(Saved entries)
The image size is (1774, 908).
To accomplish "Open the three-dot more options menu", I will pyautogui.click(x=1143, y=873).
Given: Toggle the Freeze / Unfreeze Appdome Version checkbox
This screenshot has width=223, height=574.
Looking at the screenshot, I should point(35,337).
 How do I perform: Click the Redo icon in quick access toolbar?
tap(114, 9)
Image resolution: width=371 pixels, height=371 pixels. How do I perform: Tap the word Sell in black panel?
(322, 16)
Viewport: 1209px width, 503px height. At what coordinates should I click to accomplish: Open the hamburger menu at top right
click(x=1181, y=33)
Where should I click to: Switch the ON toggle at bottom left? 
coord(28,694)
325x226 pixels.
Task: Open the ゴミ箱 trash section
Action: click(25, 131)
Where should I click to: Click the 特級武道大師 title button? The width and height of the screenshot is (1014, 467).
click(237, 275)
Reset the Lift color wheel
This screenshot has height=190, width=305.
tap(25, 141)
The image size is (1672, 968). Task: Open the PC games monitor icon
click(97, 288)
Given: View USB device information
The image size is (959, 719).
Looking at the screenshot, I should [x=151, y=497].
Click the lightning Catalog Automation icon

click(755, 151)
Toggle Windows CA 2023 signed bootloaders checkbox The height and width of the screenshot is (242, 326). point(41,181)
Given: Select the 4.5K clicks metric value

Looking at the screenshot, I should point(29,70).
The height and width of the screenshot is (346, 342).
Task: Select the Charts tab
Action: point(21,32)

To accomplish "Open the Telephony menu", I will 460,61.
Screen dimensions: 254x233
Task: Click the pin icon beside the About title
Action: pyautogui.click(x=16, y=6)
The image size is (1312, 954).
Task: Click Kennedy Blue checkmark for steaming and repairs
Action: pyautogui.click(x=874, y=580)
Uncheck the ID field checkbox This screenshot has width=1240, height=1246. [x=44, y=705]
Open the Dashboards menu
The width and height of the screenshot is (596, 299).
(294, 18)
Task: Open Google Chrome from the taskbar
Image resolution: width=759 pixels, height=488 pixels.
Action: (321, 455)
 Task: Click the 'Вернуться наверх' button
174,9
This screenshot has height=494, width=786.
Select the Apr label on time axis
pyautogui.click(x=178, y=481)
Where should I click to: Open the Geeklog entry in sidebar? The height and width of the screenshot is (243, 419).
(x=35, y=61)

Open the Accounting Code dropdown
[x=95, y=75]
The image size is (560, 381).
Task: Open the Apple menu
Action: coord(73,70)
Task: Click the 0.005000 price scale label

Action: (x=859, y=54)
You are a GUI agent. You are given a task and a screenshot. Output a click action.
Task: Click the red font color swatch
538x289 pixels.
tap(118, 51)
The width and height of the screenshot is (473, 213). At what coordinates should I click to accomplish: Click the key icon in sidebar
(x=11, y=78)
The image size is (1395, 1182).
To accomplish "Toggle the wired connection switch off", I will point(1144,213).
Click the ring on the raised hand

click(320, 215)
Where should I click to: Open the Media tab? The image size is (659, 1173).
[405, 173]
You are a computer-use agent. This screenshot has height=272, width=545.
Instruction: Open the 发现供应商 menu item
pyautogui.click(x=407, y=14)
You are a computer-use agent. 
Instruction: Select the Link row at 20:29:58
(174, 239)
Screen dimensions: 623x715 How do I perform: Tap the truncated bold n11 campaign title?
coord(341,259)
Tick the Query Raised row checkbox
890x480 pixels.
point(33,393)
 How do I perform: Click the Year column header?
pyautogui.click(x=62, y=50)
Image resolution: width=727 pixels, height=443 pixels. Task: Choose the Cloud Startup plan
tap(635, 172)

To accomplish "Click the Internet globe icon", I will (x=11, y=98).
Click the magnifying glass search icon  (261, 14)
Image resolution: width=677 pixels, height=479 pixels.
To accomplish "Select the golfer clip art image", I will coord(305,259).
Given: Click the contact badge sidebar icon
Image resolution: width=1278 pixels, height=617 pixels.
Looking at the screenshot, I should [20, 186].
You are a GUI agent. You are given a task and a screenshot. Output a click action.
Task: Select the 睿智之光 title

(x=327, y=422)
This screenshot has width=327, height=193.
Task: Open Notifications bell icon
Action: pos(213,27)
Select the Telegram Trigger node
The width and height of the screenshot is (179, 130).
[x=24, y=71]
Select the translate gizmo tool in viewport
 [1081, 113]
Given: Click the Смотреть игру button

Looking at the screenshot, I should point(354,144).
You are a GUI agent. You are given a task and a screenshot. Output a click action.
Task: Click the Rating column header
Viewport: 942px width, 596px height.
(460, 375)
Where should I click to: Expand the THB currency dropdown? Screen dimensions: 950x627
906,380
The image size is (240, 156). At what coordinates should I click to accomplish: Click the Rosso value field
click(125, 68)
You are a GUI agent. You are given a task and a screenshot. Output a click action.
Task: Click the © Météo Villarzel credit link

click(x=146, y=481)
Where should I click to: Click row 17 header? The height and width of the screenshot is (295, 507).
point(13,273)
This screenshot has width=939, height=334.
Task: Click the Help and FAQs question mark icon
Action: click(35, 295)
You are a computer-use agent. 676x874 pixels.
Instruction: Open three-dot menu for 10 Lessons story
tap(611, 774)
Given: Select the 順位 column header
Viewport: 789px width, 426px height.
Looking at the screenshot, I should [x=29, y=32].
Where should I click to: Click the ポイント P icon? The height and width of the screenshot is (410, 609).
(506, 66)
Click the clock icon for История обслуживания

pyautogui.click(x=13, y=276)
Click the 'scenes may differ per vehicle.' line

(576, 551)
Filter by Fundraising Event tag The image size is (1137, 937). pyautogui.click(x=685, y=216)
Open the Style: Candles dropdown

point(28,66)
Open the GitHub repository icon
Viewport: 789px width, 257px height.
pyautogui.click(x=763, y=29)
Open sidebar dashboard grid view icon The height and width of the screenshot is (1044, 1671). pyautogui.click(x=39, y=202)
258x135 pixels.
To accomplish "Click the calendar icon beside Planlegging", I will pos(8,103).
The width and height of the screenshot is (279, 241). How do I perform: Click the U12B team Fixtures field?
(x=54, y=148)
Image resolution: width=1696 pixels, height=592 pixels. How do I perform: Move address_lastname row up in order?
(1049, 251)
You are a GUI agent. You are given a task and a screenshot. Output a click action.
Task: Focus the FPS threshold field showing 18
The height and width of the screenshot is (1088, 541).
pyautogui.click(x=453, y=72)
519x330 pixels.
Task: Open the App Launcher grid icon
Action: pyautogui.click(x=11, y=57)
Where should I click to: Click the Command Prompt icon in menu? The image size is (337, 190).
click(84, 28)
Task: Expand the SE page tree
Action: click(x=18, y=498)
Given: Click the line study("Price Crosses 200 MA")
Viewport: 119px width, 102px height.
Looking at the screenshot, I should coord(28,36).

■ **PROBLEM**:
Retype the records above in full, exactly as they appear.

■ **ANSWER TO THE EXERCISE**:
The image size is (1774, 908).
To accomplish "Open the three-dot more options menu", I will pyautogui.click(x=1143, y=873).
Given: Toggle the Freeze / Unfreeze Appdome Version checkbox
This screenshot has width=223, height=574.
Looking at the screenshot, I should point(35,337).
 How do I perform: Click the Redo icon in quick access toolbar?
tap(114, 9)
Image resolution: width=371 pixels, height=371 pixels. How do I perform: Tap the word Sell in black panel?
(322, 16)
Viewport: 1209px width, 503px height. At what coordinates should I click to accomplish: Open the hamburger menu at top right
click(x=1181, y=33)
Where should I click to: Switch the ON toggle at bottom left? 
coord(28,694)
325x226 pixels.
Task: Open the ゴミ箱 trash section
Action: click(25, 131)
Where should I click to: Click the 特級武道大師 title button? The width and height of the screenshot is (1014, 467).
click(237, 275)
Reset the Lift color wheel
This screenshot has height=190, width=305.
tap(25, 141)
The image size is (1672, 968). Task: Open the PC games monitor icon
click(97, 288)
Given: View USB device information
The image size is (959, 719).
Looking at the screenshot, I should [x=151, y=497].
Click the lightning Catalog Automation icon

click(755, 151)
Toggle Windows CA 2023 signed bootloaders checkbox The height and width of the screenshot is (242, 326). point(41,181)
Given: Select the 4.5K clicks metric value

Looking at the screenshot, I should point(29,70).
The height and width of the screenshot is (346, 342).
Task: Select the Charts tab
Action: point(21,32)

To accomplish "Open the Telephony menu", I will 460,61.
Screen dimensions: 254x233
Task: Click the pin icon beside the About title
Action: pyautogui.click(x=16, y=6)
The image size is (1312, 954).
Task: Click Kennedy Blue checkmark for steaming and repairs
Action: pyautogui.click(x=874, y=580)
Uncheck the ID field checkbox This screenshot has width=1240, height=1246. [x=44, y=705]
Open the Dashboards menu
The width and height of the screenshot is (596, 299).
(294, 18)
Task: Open Google Chrome from the taskbar
Image resolution: width=759 pixels, height=488 pixels.
Action: (321, 455)
 Task: Click the 'Вернуться наверх' button
174,9
This screenshot has height=494, width=786.
Select the Apr label on time axis
pyautogui.click(x=178, y=481)
Where should I click to: Open the Geeklog entry in sidebar? The height and width of the screenshot is (243, 419).
(x=35, y=61)

Open the Accounting Code dropdown
[x=95, y=75]
The image size is (560, 381).
Task: Open the Apple menu
Action: coord(73,70)
Task: Click the 0.005000 price scale label

Action: (x=859, y=54)
You are a GUI agent. You are given a task and a screenshot. Output a click action.
Task: Click the red font color swatch
538x289 pixels.
tap(118, 51)
The width and height of the screenshot is (473, 213). At what coordinates should I click to accomplish: Click the key icon in sidebar
(x=11, y=78)
The image size is (1395, 1182).
To accomplish "Toggle the wired connection switch off", I will point(1144,213).
Click the ring on the raised hand

click(320, 215)
Where should I click to: Open the Media tab? The image size is (659, 1173).
[405, 173]
You are a computer-use agent. This screenshot has height=272, width=545.
Instruction: Open the 发现供应商 menu item
pyautogui.click(x=407, y=14)
You are a computer-use agent. 
Instruction: Select the Link row at 20:29:58
(174, 239)
Screen dimensions: 623x715 How do I perform: Tap the truncated bold n11 campaign title?
coord(341,259)
Tick the Query Raised row checkbox
890x480 pixels.
point(33,393)
 How do I perform: Click the Year column header?
pyautogui.click(x=62, y=50)
Image resolution: width=727 pixels, height=443 pixels. Task: Choose the Cloud Startup plan
tap(635, 172)

To accomplish "Click the Internet globe icon", I will (x=11, y=98).
Click the magnifying glass search icon  (261, 14)
Image resolution: width=677 pixels, height=479 pixels.
To accomplish "Select the golfer clip art image", I will coord(305,259).
Given: Click the contact badge sidebar icon
Image resolution: width=1278 pixels, height=617 pixels.
Looking at the screenshot, I should [20, 186].
You are a GUI agent. You are given a task and a screenshot. Output a click action.
Task: Select the 睿智之光 title

(x=327, y=422)
This screenshot has width=327, height=193.
Task: Open Notifications bell icon
Action: pos(213,27)
Select the Telegram Trigger node
The width and height of the screenshot is (179, 130).
[x=24, y=71]
Select the translate gizmo tool in viewport
 [1081, 113]
Given: Click the Смотреть игру button

Looking at the screenshot, I should point(354,144).
You are a GUI agent. You are given a task and a screenshot. Output a click action.
Task: Click the Rating column header
Viewport: 942px width, 596px height.
(460, 375)
Where should I click to: Expand the THB currency dropdown? Screen dimensions: 950x627
906,380
The image size is (240, 156). At what coordinates should I click to accomplish: Click the Rosso value field
click(125, 68)
You are a GUI agent. You are given a task and a screenshot. Output a click action.
Task: Click the © Météo Villarzel credit link

click(x=146, y=481)
Where should I click to: Click row 17 header? The height and width of the screenshot is (295, 507).
point(13,273)
This screenshot has width=939, height=334.
Task: Click the Help and FAQs question mark icon
Action: click(35, 295)
You are a computer-use agent. 676x874 pixels.
Instruction: Open three-dot menu for 10 Lessons story
tap(611, 774)
Given: Select the 順位 column header
Viewport: 789px width, 426px height.
Looking at the screenshot, I should [x=29, y=32].
Where should I click to: Click the ポイント P icon? The height and width of the screenshot is (410, 609).
(506, 66)
Click the clock icon for История обслуживания

pyautogui.click(x=13, y=276)
Click the 'scenes may differ per vehicle.' line

(576, 551)
Filter by Fundraising Event tag The image size is (1137, 937). pyautogui.click(x=685, y=216)
Open the Style: Candles dropdown

point(28,66)
Open the GitHub repository icon
Viewport: 789px width, 257px height.
pyautogui.click(x=763, y=29)
Open sidebar dashboard grid view icon The height and width of the screenshot is (1044, 1671). pyautogui.click(x=39, y=202)
258x135 pixels.
To accomplish "Click the calendar icon beside Planlegging", I will pos(8,103).
The width and height of the screenshot is (279, 241). How do I perform: Click the U12B team Fixtures field?
(x=54, y=148)
Image resolution: width=1696 pixels, height=592 pixels. How do I perform: Move address_lastname row up in order?
(1049, 251)
You are a GUI agent. You are given a task and a screenshot. Output a click action.
Task: Focus the FPS threshold field showing 18
The height and width of the screenshot is (1088, 541).
pyautogui.click(x=453, y=72)
519x330 pixels.
Task: Open the App Launcher grid icon
Action: pyautogui.click(x=11, y=57)
Where should I click to: Click the Command Prompt icon in menu? The image size is (337, 190).
click(84, 28)
Task: Expand the SE page tree
Action: click(x=18, y=498)
Given: Click the line study("Price Crosses 200 MA")
Viewport: 119px width, 102px height.
Looking at the screenshot, I should coord(28,36).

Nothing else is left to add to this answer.